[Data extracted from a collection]
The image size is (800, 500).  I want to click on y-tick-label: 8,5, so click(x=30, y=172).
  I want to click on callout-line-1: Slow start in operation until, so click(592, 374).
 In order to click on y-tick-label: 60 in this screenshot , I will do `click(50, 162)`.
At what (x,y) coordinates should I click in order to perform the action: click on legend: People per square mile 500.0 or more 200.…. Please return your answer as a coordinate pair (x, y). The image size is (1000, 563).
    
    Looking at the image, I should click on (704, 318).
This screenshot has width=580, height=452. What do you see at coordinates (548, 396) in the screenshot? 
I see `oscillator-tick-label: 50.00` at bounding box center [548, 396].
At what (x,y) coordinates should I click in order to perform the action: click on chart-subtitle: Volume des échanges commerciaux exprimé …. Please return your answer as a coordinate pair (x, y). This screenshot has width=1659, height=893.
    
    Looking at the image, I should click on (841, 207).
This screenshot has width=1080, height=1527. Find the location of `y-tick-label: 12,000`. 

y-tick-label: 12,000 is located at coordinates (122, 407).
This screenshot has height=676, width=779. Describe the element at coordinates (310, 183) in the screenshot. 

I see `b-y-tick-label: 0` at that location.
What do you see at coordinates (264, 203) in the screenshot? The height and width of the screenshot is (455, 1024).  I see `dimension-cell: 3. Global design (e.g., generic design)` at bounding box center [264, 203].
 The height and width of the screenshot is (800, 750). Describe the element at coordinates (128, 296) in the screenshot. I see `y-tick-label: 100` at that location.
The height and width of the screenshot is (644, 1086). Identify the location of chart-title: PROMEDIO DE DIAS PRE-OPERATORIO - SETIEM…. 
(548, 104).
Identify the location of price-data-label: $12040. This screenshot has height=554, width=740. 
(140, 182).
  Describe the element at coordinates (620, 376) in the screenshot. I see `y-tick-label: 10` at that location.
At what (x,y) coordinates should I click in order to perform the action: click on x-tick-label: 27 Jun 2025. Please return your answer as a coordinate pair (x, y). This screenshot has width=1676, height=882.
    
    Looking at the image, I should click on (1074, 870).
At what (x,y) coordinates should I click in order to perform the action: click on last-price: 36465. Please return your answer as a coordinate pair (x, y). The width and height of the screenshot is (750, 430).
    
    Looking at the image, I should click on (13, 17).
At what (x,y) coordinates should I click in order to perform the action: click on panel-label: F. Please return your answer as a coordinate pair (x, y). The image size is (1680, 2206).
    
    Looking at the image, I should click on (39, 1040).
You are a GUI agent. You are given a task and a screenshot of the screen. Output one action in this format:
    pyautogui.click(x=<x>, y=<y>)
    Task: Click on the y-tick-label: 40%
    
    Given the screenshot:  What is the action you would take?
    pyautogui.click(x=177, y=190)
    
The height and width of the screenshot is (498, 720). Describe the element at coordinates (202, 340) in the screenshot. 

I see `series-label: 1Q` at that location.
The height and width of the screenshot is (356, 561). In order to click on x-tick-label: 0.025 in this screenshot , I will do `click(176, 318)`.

* REQUIRED ACTION *
Rewrite all the items above so that "coordinate pair" becomes "pair of numbers" everywhere it appears, with nothing else changed.

* WRITTEN SOLUTION *
The image size is (800, 500).  I want to click on y-tick-label: 8,5, so click(x=30, y=172).
  I want to click on callout-line-1: Slow start in operation until, so click(592, 374).
 In order to click on y-tick-label: 60 in this screenshot , I will do `click(50, 162)`.
At what (x,y) coordinates should I click in order to perform the action: click on legend: People per square mile 500.0 or more 200.…. Please return your answer as a pair of numbers (x, y). The image size is (1000, 563).
    
    Looking at the image, I should click on (704, 318).
This screenshot has width=580, height=452. What do you see at coordinates (548, 396) in the screenshot? 
I see `oscillator-tick-label: 50.00` at bounding box center [548, 396].
At what (x,y) coordinates should I click in order to perform the action: click on chart-subtitle: Volume des échanges commerciaux exprimé …. Please return your answer as a pair of numbers (x, y). This screenshot has width=1659, height=893.
    
    Looking at the image, I should click on (841, 207).
This screenshot has width=1080, height=1527. Find the location of `y-tick-label: 12,000`. 

y-tick-label: 12,000 is located at coordinates (122, 407).
This screenshot has height=676, width=779. Describe the element at coordinates (310, 183) in the screenshot. 

I see `b-y-tick-label: 0` at that location.
What do you see at coordinates (264, 203) in the screenshot? The height and width of the screenshot is (455, 1024).  I see `dimension-cell: 3. Global design (e.g., generic design)` at bounding box center [264, 203].
 The height and width of the screenshot is (800, 750). Describe the element at coordinates (128, 296) in the screenshot. I see `y-tick-label: 100` at that location.
The height and width of the screenshot is (644, 1086). Identify the location of chart-title: PROMEDIO DE DIAS PRE-OPERATORIO - SETIEM…. 
(548, 104).
Identify the location of price-data-label: $12040. This screenshot has height=554, width=740. 
(140, 182).
  Describe the element at coordinates (620, 376) in the screenshot. I see `y-tick-label: 10` at that location.
At what (x,y) coordinates should I click in order to perform the action: click on x-tick-label: 27 Jun 2025. Please return your answer as a pair of numbers (x, y). This screenshot has width=1676, height=882.
    
    Looking at the image, I should click on (1074, 870).
At what (x,y) coordinates should I click in order to perform the action: click on last-price: 36465. Please return your answer as a pair of numbers (x, y). The width and height of the screenshot is (750, 430).
    
    Looking at the image, I should click on (13, 17).
At what (x,y) coordinates should I click in order to perform the action: click on panel-label: F. Please return your answer as a pair of numbers (x, y). The image size is (1680, 2206).
    
    Looking at the image, I should click on (39, 1040).
You are a GUI agent. You are given a task and a screenshot of the screen. Output one action in this format:
    pyautogui.click(x=<x>, y=<y>)
    Task: Click on the y-tick-label: 40%
    
    Given the screenshot:  What is the action you would take?
    pyautogui.click(x=177, y=190)
    
The height and width of the screenshot is (498, 720). Describe the element at coordinates (202, 340) in the screenshot. 

I see `series-label: 1Q` at that location.
The height and width of the screenshot is (356, 561). In order to click on x-tick-label: 0.025 in this screenshot , I will do `click(176, 318)`.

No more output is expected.